:: Description of the task ::
Collect every line of the records below that contains the word "Radius".

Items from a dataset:
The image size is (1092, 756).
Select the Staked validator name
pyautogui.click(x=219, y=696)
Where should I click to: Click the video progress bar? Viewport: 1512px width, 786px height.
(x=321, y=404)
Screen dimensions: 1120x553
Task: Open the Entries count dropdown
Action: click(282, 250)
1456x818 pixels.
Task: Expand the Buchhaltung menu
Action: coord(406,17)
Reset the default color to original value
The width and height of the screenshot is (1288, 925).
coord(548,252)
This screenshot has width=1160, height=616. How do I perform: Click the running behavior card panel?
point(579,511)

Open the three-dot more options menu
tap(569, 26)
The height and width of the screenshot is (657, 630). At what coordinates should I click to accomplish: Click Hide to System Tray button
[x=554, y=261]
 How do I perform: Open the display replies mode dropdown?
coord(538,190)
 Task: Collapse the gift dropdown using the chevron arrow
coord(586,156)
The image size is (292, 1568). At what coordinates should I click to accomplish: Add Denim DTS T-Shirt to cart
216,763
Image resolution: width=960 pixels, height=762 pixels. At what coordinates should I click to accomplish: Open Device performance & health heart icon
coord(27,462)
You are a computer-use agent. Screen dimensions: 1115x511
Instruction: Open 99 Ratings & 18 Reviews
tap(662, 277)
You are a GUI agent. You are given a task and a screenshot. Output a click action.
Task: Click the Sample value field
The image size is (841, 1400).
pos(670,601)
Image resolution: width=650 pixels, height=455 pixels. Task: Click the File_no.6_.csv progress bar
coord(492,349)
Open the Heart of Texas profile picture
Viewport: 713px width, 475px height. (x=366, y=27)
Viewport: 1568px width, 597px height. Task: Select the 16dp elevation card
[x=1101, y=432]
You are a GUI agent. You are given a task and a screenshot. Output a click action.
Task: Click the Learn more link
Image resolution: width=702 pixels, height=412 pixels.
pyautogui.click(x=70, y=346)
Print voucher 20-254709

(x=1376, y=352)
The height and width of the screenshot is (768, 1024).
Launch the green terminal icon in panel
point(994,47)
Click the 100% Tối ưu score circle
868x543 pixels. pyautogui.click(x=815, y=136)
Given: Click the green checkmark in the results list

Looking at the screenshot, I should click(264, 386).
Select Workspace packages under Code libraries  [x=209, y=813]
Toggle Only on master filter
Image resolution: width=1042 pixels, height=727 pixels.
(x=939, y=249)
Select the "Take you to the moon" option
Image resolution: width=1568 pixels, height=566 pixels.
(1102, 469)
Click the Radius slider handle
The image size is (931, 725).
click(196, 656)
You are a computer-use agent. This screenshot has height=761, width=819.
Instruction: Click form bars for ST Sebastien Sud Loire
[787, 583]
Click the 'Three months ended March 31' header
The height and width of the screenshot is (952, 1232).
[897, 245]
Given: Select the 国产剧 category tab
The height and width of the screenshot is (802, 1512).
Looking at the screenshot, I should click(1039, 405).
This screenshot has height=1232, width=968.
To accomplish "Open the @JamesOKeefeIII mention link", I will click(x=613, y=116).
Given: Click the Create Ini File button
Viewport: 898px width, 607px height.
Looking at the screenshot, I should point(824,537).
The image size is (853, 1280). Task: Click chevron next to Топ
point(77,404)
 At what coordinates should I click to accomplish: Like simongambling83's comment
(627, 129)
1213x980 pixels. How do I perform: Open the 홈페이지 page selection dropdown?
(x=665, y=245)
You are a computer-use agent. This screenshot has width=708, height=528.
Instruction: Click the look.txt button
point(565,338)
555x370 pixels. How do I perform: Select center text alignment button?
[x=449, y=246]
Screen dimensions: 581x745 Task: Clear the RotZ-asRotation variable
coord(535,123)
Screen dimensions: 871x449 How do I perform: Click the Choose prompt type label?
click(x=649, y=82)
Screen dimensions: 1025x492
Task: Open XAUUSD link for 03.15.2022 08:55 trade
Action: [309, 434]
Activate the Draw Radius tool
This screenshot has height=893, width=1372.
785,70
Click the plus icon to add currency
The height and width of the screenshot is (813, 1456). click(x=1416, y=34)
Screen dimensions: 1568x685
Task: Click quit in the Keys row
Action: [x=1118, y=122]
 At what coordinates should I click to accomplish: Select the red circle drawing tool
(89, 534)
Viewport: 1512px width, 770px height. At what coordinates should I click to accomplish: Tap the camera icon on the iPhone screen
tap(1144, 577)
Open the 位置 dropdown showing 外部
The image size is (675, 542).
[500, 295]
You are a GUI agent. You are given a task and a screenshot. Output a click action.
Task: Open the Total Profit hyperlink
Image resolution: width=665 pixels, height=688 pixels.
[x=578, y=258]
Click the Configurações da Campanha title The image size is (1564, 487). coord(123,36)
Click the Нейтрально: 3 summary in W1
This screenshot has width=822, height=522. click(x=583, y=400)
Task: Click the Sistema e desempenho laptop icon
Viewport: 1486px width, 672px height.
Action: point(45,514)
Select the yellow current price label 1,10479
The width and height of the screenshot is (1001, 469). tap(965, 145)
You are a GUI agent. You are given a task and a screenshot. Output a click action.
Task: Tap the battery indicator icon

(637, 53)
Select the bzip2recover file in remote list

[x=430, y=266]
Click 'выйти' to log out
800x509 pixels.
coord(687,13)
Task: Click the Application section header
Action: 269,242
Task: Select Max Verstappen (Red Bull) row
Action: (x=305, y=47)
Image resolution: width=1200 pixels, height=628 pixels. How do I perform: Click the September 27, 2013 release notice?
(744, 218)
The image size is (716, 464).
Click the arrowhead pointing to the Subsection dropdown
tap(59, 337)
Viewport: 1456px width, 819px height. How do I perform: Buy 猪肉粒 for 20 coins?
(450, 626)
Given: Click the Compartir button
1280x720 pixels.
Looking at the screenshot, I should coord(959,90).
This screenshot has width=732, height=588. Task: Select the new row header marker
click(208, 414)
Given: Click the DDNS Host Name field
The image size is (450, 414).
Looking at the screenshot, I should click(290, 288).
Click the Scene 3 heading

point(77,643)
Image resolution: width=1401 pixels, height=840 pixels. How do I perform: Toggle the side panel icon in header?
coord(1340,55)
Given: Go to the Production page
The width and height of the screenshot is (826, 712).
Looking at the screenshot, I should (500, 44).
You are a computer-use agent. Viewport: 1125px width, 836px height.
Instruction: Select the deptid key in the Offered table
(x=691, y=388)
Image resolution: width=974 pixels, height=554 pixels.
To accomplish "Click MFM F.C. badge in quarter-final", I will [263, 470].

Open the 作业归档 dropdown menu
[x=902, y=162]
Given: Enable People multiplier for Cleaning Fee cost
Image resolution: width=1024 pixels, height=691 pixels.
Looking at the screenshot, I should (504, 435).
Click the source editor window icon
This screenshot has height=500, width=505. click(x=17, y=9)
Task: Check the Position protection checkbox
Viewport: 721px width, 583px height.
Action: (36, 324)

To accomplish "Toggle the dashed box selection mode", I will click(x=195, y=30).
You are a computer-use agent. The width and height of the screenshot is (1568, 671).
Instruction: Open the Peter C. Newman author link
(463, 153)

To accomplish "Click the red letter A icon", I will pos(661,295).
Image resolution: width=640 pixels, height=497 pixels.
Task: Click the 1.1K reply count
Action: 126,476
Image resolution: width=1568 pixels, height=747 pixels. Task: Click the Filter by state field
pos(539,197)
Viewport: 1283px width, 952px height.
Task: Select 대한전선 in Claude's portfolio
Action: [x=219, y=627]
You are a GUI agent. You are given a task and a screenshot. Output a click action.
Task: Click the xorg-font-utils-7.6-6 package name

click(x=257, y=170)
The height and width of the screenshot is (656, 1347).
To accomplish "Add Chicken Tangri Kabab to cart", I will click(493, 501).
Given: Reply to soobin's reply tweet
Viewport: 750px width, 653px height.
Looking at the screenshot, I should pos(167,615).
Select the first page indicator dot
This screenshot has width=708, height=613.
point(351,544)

:: Answer box ::
Click the Radius slider handle
Activate the Draw Radius tool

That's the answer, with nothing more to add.